The Corner

Health Care

Canadian Death Doctor Has Euthanized Hundreds of Patients

A Canadian flag flies in front of the Peace Tower on Parliament Hill in Ottawa, Ontario, Canada, March 22, 2017. (Chris Wattie/Reuters)

Legalizing euthanasia corrupts everything — the ethics of medicine, the public’s perception of people experiencing illness, disability, or elder frailty, the media that continually swoon over medics who kill.

This latter phenomenon is on vivid display in a National Post story profiling a doctor who spends half her time legally killing patients by lethal injection, and most of the rest legally killing fetuses. In “This Kindly MAID Doctor Helped More Than 400 People Die: How Many Assisted Deaths are Too Many?” we learn that Dr. Ellen Wiebe loves her work:

For Wiebe, medical assistance in dying (MAID) is “incredibly rewarding” work. She hasn’t faced nearly the same sort of stigma she once faced as an abortion provider and says that while she and her MAID colleagues “all work within the law,” she’s also not as “conservative” as some. . . .

Most recently, Wiebe was featured in the BBC documentary, Better off Dead?, an exploration of the assisted suicide debate by British actor and comedian Liz Carr, an international disability rights activist who doesn’t believe assisted suicide is safe for the likes of her or other disabled people. In a clip that made the rounds on social media, a camera pans over a black leather sofa in Wiebe’s office, a recliner so that people can “snuggle up with their loved ones if they want.” For some people, it’s a good place to die, Wiebe told Carr. Her face lights up as she describes MAID as the most fulfilling work she’s done since doctor-assisted death became legal in Canada in 2016.
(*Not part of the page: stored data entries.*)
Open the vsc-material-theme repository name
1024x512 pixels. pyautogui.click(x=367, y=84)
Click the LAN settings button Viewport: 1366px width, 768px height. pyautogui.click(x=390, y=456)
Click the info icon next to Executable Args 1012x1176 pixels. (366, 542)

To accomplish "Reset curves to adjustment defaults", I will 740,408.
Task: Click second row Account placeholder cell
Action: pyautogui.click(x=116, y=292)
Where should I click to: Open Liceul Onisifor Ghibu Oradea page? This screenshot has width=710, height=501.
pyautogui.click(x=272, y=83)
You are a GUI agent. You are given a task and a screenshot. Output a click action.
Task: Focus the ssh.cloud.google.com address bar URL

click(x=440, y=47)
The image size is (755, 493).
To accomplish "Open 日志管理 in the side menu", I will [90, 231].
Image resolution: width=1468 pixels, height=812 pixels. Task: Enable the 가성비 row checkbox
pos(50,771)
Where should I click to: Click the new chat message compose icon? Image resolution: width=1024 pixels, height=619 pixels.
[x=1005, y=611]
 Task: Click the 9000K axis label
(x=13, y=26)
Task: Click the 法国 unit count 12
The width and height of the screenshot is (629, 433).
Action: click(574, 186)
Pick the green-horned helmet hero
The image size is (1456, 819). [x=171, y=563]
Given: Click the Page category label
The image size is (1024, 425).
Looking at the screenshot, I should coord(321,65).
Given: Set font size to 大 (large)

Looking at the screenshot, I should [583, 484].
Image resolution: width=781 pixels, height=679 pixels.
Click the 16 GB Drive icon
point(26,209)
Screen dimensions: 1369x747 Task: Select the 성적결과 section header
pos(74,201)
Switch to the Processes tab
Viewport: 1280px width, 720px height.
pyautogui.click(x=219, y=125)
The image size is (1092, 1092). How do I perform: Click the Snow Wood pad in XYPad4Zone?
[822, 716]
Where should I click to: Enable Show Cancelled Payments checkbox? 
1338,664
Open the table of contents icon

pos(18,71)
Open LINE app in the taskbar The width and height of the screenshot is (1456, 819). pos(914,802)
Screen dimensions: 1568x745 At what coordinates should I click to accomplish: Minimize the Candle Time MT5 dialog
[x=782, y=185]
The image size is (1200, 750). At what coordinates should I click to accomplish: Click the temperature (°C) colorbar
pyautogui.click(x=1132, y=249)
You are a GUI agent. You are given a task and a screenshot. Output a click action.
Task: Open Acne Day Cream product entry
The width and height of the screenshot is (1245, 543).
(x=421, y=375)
Wiebe kills the sick, the disabled, the elderly, and unwanted fetuses:

She sees similarities between MAID and abortion. Both are legal medical procedures that most Canadians believe people should have the right to access. . . .

Most people who choose MAID have cancer, followed by cardiovascular, respiratory and neurological conditions. In 2021, the law was changed so that death need not be “reasonably foreseeable,” so-called Track 2 cases involving people with a chronic, but not terminal illness or disability, like fibromyalgia or chronic fatigue syndrome.

To her credit, reporter Sharon Kirkey at least provides a brief counterpoint to the pro-euthanasia narrative, something often entirely missing in euthanasia-boosting media stories:

But others like Trudo Lemmens are troubled by the small number of providers dominating the practice and the “pseudo-spiritual language” some use to describe doctor-administered death.

“When MAID was legalized, it was framed as a practice that was exceptionally required to ease the dying process or give some control at the end of life,” Lemmens, a University of Toronto professor of law and ethics, wrote in an email.

“We have veered very far from that and now uncritically accept the most aggressive provision of MAID and see growing attempts to describe this as the most meaningful form of medical practice.”

I have observed this near-religious embrace of assisted suicide/euthanasia before. Indeed, Wiebe’s enthusiasm for euthanasia reminds me of a Hemlock Society leader who assisted suicides in California before that practice was legal. The assisted-suicide booster, and now practitioner, Lonnie Shavelson, in his book A Chosen Death, said:

I firmly believe now that the most intimate moment you can share with a person is their death. More than sex. More than birth. More than anything. I was at the deliveries of my four grandchildren, and my experience with Naomi’s death was above that.

It’s interesting — and telling — that veterinarians say putting down animals is the most difficult professional service they perform. But apparently putting down people, at least for Wiebe, is the best part. Awful.